• **DOKUMENTAUSZUG**
=====

Hamburg. Sportspektakel in Paris, ab Mittwoch zweiter Teil. Parakanutin Edina Müller führt das deutsche Team als Fahnenträgerin an.
Mit der Eröffnungsfeier für die Olympischen Spiele in Paris hatte Regisseur Thomas Jolly bereits künstlerische Maßstäbe gesetzt. An diesem Mittwoch (20.15 Uhr ZDF) will er noch einen draufsetzen, Einmaliges schaffen, wie es das noch nie zur Eröffnung der Paralympischen Spiele gegeben hat.
„Es wird ein Spektakel, das die paralympischen Athleten und die Werte, die sie verkörpern, zeigt“, sagte der 42-Jährige: „Ich freue mich, ein Spektakel mit Darbietungen zu schaffen, die man nie zuvor gesehen hat.“
Paralympics: Müller nimmt an fünften Spielen teil
Der Place de la Concorde und die Champs-Élysées werden die Bühne für den Startschuss zu den 15. Sommer-Paralympics bilden, an denen 4.400 Athletinnen und Athleten aus 182 Nationen in 22 Sportarten teilnehmen. Die deutsche Mannschaft ist mit 65 Athletinnen und 78 Athleten sowie fünf Guides dabei, die von der Hamburgerin Edina Müller (41) und Para-Triathlet Martin Schulz (34, Leipzig) als Fahnenträger angeführt werden.
„Edina Müller ist eine Ausnahmeathletin, mit einer einzigartigen Karriere: Zweimal Paralympisches Gold in zwei unterschiedlichen Disziplinen“, würdigte Hamburgs Sportsenator Andy Grote die Kanutin und ehemalige Rollstuhlbasketballerin: „Sie ist eine würdige Fahnenträgerin und wir beglückwünschen sie zu dieser Ehre.“
300.000 Besucher werden pro Tag erwartet
„Die Franzosen haben es geschafft, den Parasport schon bei Olympia stattfinden zu lassen, das treibt uns alle noch mehr an“, sagt Jörg Frischmann, Geschäftsführer der Parasport-Abteilung des TSV Bayer 04 Leverkusen und Kugelstoß-Paralympicssieger von 1992.

=====

• **AUFGELISTETES MATERIAL**
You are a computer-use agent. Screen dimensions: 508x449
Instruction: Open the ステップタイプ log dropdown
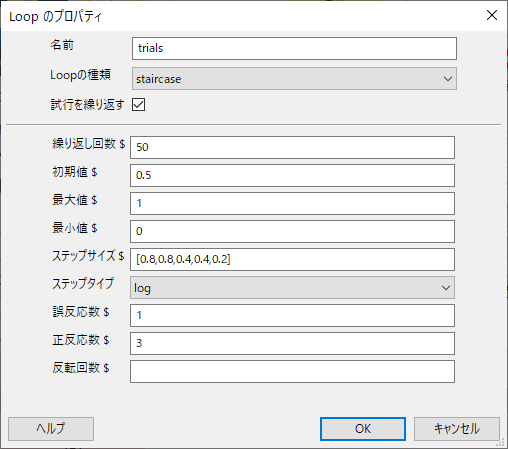[292, 287]
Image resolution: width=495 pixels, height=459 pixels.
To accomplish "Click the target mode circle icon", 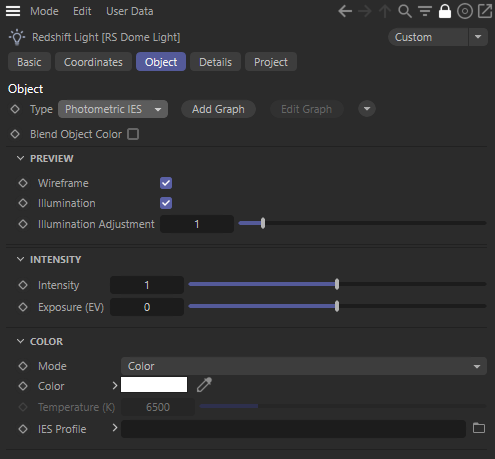I will (465, 11).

=====

• **SCHRIFTLICHE AUFGABEN**
[1] Übertragen Sie aus dem Dokumentauszug wortgetreu den Abschnitt, der mit den Worten „Hamburg. Sportspektakel in“ einsetzt und mit „Spiele gegeben hat.“ schließt.
[2] Aus wie vielen Nationen kommen laut dem Dokumentauszug die Athletinnen und Athleten der 15. Sommer-Paralympics?

• **ANTWORTEN IM ÜBERBLICK**
[1]
Hamburg. Sportspektakel in Paris, ab Mittwoch zweiter Teil. Parakanutin Edina Müller führt das deutsche Team als Fahnenträgerin an.
Mit der Eröffnungsfeier für die Olympischen Spiele in Paris hatte Regisseur Thomas Jolly bereits künstlerische Maßstäbe gesetzt. An diesem Mittwoch (20.15 Uhr ZDF) will er noch einen draufsetzen, Einmaliges schaffen, wie es das noch nie zur Eröffnung der Paralympischen Spiele gegeben hat.

[2] Sie kommen aus 182 Nationen.